-- The data follows --

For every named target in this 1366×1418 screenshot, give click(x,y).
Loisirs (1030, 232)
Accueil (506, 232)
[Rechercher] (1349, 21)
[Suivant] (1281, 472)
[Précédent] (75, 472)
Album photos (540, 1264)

-- The data concluded --
-- The data follows --

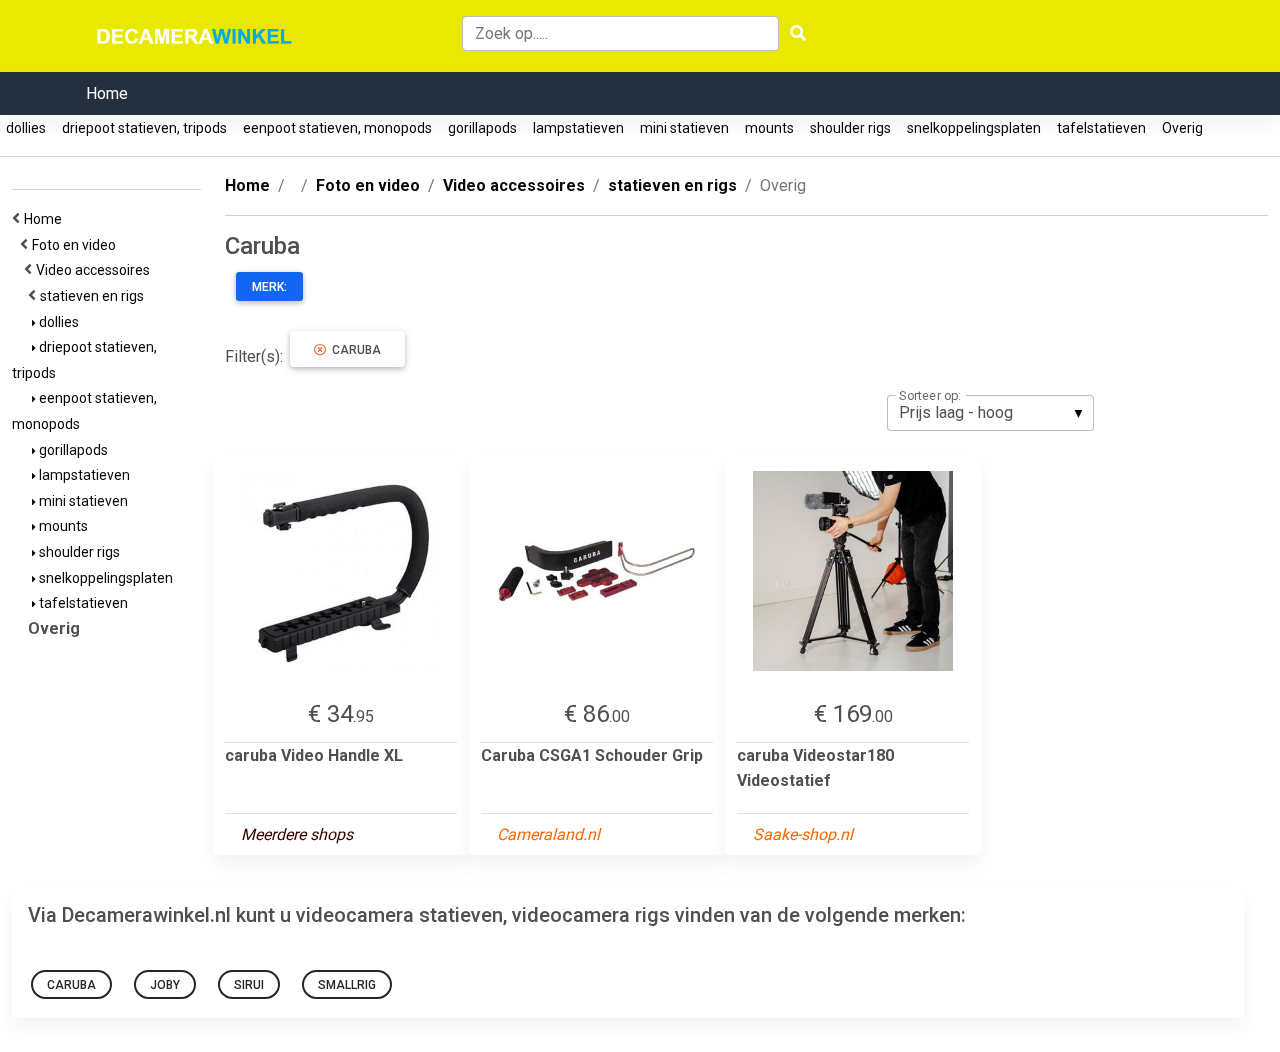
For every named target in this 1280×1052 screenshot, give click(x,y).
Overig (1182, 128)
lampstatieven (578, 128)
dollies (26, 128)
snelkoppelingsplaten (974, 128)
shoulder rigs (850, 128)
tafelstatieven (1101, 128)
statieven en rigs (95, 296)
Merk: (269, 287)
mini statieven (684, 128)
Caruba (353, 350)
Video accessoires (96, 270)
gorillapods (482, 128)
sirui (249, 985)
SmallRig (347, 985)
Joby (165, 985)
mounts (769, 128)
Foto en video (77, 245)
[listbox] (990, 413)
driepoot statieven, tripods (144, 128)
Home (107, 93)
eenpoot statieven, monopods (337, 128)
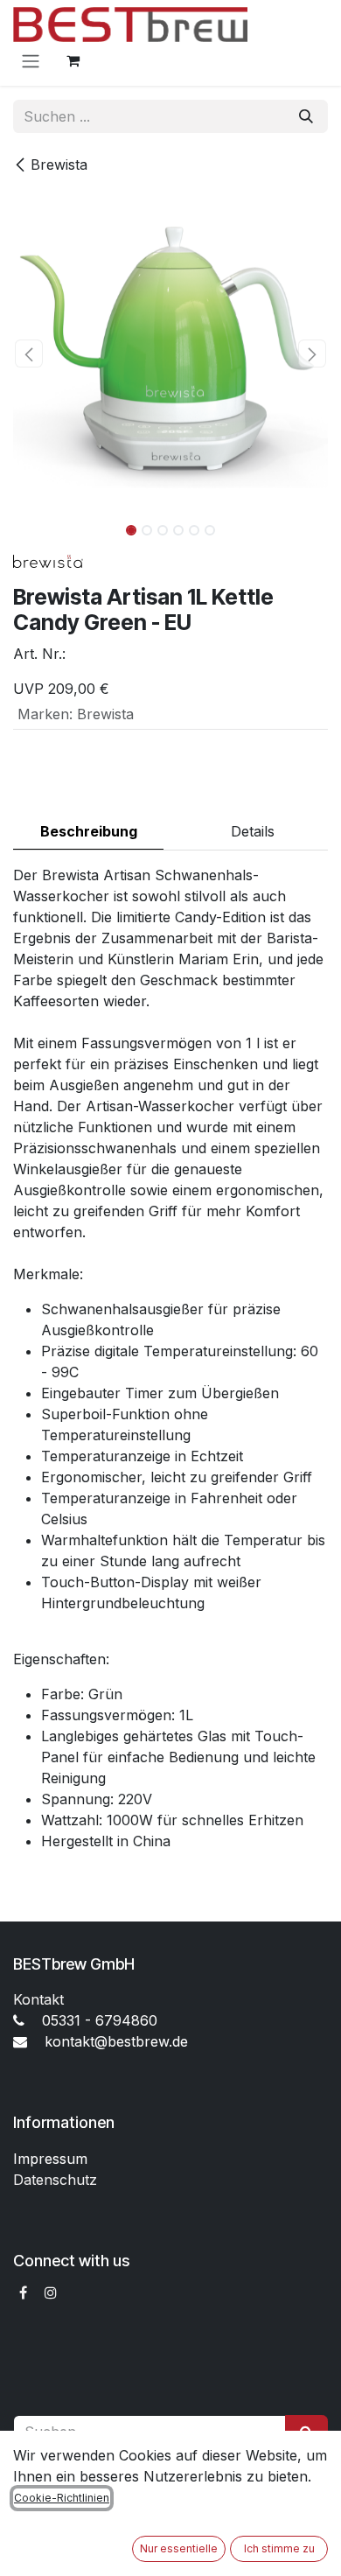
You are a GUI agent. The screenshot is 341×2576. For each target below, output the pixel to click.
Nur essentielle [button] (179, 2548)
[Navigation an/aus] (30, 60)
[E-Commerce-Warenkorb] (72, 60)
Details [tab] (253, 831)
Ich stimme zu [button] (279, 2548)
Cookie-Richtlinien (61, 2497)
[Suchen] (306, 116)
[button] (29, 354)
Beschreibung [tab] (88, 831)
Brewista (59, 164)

-- The data concluded --

Using the data above, extract exactly the lines from the one that holds "Ich stimme zu [button] (279, 2548)" to the one that holds "Brewista (59, 164)", both ends included, and no others.

▶ Exercise result
Ich stimme zu [button] (279, 2548)
Cookie-Richtlinien (61, 2497)
[Suchen] (306, 116)
[button] (29, 354)
Beschreibung [tab] (88, 831)
Brewista (59, 164)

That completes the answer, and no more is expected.